By Dave Andrusko
When, at approximately 10:30 this morning, pro-abortion Terry McAuliffe conceded to pro-life Glenn Youngkin, it was a stunning turnabout from what appeared to be an easily victory for the former governor less than two months ago. With a turnabout of well over three million Virginians determining the Commonwealth’s next governor, Youngkin defeated McAuliffe 50.7% to 48.6 % — 1,674,550 to 1,603,010.
The Virginia Society for Human Life (VSHL) was all-in for the Youngkin, pro-life Winsome Sears, who became the first black Lt. Governor, and pro-life Jason Miyares, who became the first Latino Attorney General.
VSHL has 3 million impressions with their digital ads, over 500,000 automated phone calls, and sent out 72,000 emails.
National Right to Life’s State Political Committee was also heavily involved in the Virginia race. NRL’s State PAC reached out to 380,000 identified pro-life households as well as utilizing telephone, e-mail, digital ads and social media to reach hundreds of thousands of voters across the state. Pro-life efforts certainly paid off as evidenced by the CNN exit poll which showed that for 8% of Virginia voters, abortion was the top issue and that 60% of them voted for pro-life Glenn Youngkin.
Completing a clean sweep at the top of the ticket, pro-life Republicans took back the Assembly, thanks in no small part to VSHL.
McAuliffe ran on the abortion issue, pounding the issue over and over, calling Youngkin (what else?) an “extremist.” Yet it was McAuliffe, trying to win back the position he held for four years, whose position was wildly out of sync with the public. He embraced a policy of abortion on demand, supported the use of taxpayer funds to pay for abortions, and called a bill that would have allowed infants who survive abortions to be denied life-saving medical treatment “common sense.” He was assured by the media that this was a winning position.
But as John McCormack shrewdly pointed out, “McAuliffe was leading Youngkin by 5.2 points in the RCP polling average on the day the Texas [Heartbeat] law took effect.”
McAuliffe ran hard on abortion—hitting the issue in TV ads, speeches, debates. Media and McAuliffe said the issue could sink Youngkin after Texas’s 6-week ban took effect on September 1. McAuliffe even campaigned at an abortion clinic.
That’s extremist posture by any measure—and a losing one at that!
Here are five takeaways from a race in a state carried by President Biden by ten points just one year ago.
1. Smear politics didn’t work. McAuliffe lambasted Youngkin on issues that are not within our purview. But McAuliffe (and his horde of media supporters) simply doubled down, misrepresenting Youngkin’s positions to the very end.

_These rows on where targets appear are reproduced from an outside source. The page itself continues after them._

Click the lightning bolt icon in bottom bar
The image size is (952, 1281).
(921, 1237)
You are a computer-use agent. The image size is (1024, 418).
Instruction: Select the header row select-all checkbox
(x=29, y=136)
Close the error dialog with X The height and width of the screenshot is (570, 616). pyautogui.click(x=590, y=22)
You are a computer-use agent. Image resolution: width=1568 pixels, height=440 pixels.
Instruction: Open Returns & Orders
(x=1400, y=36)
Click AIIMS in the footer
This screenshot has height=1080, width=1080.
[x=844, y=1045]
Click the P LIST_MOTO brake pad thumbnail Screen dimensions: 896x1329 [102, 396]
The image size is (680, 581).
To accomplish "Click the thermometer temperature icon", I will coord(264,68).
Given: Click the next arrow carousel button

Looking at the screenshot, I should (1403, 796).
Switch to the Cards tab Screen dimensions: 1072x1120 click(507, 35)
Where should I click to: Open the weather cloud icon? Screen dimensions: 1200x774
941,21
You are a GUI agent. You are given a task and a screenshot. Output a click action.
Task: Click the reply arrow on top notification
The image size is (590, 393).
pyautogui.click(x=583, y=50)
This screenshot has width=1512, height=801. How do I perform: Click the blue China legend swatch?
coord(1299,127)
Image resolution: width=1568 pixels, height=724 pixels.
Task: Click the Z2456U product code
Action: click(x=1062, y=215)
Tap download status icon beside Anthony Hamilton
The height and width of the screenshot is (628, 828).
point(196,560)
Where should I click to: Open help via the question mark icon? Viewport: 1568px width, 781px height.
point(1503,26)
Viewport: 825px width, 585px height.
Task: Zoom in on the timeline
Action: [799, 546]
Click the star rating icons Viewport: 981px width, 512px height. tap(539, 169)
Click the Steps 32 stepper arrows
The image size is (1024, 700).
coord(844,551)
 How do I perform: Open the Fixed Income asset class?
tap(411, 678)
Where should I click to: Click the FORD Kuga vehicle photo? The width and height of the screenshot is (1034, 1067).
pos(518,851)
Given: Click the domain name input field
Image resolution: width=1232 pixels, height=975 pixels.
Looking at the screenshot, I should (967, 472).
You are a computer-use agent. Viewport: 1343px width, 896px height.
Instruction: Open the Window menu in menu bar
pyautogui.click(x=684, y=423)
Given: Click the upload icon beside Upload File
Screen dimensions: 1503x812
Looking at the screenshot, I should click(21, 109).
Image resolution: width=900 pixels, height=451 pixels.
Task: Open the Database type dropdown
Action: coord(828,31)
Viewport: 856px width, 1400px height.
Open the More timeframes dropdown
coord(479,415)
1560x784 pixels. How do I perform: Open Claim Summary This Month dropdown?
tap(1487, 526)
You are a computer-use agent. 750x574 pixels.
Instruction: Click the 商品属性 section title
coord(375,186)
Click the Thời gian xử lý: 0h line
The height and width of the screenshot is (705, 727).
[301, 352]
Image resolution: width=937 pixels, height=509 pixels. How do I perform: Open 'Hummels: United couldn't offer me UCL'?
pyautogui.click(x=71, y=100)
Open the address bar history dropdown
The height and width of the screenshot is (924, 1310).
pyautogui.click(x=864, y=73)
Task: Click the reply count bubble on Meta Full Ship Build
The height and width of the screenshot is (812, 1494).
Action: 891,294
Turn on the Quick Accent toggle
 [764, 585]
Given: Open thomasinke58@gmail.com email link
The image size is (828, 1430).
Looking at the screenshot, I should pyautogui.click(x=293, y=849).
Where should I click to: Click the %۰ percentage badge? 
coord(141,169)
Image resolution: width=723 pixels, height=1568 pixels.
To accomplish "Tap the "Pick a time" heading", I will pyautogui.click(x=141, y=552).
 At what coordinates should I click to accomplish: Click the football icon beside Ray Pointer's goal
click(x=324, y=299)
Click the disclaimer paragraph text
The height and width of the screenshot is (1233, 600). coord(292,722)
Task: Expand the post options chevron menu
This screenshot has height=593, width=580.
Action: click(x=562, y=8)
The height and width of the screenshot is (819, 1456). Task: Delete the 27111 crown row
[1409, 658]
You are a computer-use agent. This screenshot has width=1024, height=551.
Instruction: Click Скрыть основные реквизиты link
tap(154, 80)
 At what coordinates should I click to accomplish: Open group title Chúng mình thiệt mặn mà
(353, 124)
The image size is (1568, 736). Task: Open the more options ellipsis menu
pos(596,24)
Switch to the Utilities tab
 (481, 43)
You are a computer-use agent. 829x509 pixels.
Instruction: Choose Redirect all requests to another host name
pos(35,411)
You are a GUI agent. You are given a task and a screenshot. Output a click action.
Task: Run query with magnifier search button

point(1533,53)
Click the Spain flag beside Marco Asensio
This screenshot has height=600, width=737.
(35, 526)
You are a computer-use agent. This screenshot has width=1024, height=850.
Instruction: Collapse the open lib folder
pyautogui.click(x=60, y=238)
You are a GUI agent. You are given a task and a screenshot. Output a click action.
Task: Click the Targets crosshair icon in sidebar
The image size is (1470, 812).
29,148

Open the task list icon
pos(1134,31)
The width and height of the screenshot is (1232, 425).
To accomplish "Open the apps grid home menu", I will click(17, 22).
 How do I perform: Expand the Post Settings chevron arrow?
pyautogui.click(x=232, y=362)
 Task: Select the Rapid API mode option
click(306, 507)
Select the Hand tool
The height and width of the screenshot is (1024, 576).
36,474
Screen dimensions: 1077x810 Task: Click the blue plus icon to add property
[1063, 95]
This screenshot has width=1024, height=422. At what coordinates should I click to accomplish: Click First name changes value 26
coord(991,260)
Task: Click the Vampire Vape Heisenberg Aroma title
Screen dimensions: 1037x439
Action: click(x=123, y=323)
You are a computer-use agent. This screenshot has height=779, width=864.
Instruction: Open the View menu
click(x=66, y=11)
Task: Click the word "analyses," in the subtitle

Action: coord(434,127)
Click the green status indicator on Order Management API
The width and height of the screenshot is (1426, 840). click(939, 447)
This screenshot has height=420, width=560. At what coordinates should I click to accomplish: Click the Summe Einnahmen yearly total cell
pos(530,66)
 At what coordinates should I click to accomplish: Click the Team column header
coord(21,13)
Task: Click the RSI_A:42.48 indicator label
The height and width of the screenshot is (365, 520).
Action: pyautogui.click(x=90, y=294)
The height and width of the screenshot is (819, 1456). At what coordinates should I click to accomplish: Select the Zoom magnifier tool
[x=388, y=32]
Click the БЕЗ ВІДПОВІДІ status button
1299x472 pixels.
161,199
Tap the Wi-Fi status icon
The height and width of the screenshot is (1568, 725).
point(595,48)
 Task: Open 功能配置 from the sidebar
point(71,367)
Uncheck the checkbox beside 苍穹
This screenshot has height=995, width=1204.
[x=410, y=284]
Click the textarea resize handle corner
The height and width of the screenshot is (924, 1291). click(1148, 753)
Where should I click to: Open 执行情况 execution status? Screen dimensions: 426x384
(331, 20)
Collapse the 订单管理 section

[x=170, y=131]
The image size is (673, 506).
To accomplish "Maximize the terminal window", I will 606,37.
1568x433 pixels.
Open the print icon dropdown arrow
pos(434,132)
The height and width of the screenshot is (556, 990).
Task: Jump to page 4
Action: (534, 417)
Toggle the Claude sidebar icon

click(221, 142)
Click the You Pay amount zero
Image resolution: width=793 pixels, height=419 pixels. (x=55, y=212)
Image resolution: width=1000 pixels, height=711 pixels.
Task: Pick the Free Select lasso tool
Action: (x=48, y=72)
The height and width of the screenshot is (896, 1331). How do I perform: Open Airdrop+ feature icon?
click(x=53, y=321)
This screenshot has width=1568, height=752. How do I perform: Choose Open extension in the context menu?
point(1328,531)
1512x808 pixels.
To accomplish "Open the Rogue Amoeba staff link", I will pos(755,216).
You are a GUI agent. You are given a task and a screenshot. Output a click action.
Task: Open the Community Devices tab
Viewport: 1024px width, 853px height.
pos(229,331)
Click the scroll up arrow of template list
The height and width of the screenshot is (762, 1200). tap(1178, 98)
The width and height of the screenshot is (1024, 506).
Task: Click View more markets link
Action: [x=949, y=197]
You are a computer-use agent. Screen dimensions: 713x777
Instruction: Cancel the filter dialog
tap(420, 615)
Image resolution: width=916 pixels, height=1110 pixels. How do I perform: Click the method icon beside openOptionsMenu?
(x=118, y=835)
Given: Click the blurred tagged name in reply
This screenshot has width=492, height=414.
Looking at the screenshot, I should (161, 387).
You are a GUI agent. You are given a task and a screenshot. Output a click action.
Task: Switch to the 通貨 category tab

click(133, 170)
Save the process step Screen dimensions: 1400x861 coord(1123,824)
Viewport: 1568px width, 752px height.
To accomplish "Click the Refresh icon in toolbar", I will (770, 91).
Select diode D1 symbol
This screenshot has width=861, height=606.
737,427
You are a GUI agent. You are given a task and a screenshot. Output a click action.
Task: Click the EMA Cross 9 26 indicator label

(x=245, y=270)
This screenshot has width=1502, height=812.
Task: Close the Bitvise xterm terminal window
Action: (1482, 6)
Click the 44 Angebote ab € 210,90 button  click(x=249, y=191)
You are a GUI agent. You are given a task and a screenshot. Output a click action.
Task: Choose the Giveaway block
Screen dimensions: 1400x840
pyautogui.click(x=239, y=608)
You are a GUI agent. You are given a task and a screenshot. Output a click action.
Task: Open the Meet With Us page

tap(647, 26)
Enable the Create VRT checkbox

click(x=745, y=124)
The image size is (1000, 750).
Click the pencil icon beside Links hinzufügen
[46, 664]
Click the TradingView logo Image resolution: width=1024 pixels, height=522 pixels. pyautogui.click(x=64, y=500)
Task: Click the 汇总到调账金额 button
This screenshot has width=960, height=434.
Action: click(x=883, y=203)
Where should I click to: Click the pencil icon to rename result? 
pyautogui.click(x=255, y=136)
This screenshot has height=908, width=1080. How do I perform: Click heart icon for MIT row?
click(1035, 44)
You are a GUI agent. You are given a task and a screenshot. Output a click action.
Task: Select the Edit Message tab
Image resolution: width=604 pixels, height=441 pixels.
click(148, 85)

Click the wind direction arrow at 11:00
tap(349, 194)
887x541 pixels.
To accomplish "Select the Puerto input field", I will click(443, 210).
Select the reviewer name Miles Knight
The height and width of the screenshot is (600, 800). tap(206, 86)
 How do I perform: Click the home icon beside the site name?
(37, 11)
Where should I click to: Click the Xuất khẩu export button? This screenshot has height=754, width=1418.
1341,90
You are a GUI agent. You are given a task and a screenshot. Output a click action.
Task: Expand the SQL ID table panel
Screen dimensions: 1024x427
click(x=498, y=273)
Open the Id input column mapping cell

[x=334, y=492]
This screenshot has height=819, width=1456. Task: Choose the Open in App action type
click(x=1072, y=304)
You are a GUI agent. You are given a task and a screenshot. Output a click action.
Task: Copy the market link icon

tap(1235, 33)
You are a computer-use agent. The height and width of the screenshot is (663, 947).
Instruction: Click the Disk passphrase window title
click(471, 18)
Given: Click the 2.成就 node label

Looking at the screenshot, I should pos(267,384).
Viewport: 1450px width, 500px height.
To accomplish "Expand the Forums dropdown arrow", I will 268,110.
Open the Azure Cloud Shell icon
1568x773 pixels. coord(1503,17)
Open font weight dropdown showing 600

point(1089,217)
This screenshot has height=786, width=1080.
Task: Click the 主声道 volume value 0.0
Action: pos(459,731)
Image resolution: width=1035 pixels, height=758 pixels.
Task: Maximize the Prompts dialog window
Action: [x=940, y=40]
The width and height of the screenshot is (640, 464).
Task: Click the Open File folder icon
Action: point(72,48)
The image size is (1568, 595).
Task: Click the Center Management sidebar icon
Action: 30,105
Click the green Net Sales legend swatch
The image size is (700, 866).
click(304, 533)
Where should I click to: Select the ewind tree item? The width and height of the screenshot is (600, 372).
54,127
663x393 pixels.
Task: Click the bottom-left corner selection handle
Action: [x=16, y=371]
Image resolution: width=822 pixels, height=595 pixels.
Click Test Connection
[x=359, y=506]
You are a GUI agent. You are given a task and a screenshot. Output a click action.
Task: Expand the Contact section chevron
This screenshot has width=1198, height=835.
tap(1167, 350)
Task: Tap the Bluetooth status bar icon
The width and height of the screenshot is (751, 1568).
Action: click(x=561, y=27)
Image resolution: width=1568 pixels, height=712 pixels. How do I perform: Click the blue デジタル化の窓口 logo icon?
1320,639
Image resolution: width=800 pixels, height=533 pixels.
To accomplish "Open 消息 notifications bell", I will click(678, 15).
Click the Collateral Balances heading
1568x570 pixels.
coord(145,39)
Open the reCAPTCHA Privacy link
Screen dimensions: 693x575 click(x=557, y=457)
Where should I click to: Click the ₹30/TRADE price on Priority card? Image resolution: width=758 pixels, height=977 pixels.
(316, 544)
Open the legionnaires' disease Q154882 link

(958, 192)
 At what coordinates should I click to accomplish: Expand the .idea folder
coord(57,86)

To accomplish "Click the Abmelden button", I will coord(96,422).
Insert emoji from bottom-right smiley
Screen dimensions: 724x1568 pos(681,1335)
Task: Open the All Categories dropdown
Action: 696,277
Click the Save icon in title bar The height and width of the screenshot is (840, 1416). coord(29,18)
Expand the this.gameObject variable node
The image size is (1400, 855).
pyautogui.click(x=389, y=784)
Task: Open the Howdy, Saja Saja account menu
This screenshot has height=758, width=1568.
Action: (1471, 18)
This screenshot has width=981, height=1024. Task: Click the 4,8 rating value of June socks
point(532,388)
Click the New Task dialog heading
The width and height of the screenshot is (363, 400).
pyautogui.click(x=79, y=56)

2. Positive campaigning beat negative campaigning. Youngkin was a novice at politics, McAuliffe’s political history reaches back to the Clintons. From the jump, Youngkin was the most upbeat and optimistic, and a fervent believer that Virginia’s better days are still ahead.
3. Youngkin fearlessly campaigned in Democrat strongholds. He cut into McAuliffe’s advantage, doing far better in, say Fairfax, than anyone thought possible. He also flipped some areas outstate, traditionally Republican, that had voted Democrat, or narrowly Republican, in recent election. Also “Democratic candidates continue to sink to new lows in rural areas,” as POLITICO observed.
4. President Biden, as the votes came in, insisted what took place in Virginia was independent of was happening in Washington, D.C. Not so, according to the reliable Democrat and pro-abortion Lisa Lerer of the New York Times:
But in a state where elections tend to be interwoven with national politics because of proximity to Washington, it’s hard to separate Mr. McAuliffe’s defeat from worsening views of the administration. In the week before Election Day, likely voters in Virginia disapproved of Mr. Biden’s job performance by 53 percent to 46 percent, according to a Washington Post-Schar School poll. Forty-four percent of voters in the state strongly disapproved of the president’s performance, compared with only 21 percent who strongly approved.
5. This is one I cannot prove, although I strongly suspect it is true. Fairfax County is a treasure-trove of Democrat votes. It is the kind of place where Republicans were convinced, when it came to counting votes, that Democrats were dealing from the bottom of the deck.
Thanks to a change in the law, all mail-in votes had to be counted by 8pm (except for those which were postmarked by Election Day and received by Friday). While Fairfax County election officials immediately said they could not meet the deadline, the counting did not stretch out until deep into Wednesday morning.
Congratulations to Gov.-elect Youngkin, Lt. Gov.-elect Sears, and Attorney General-elect Jason Miyares.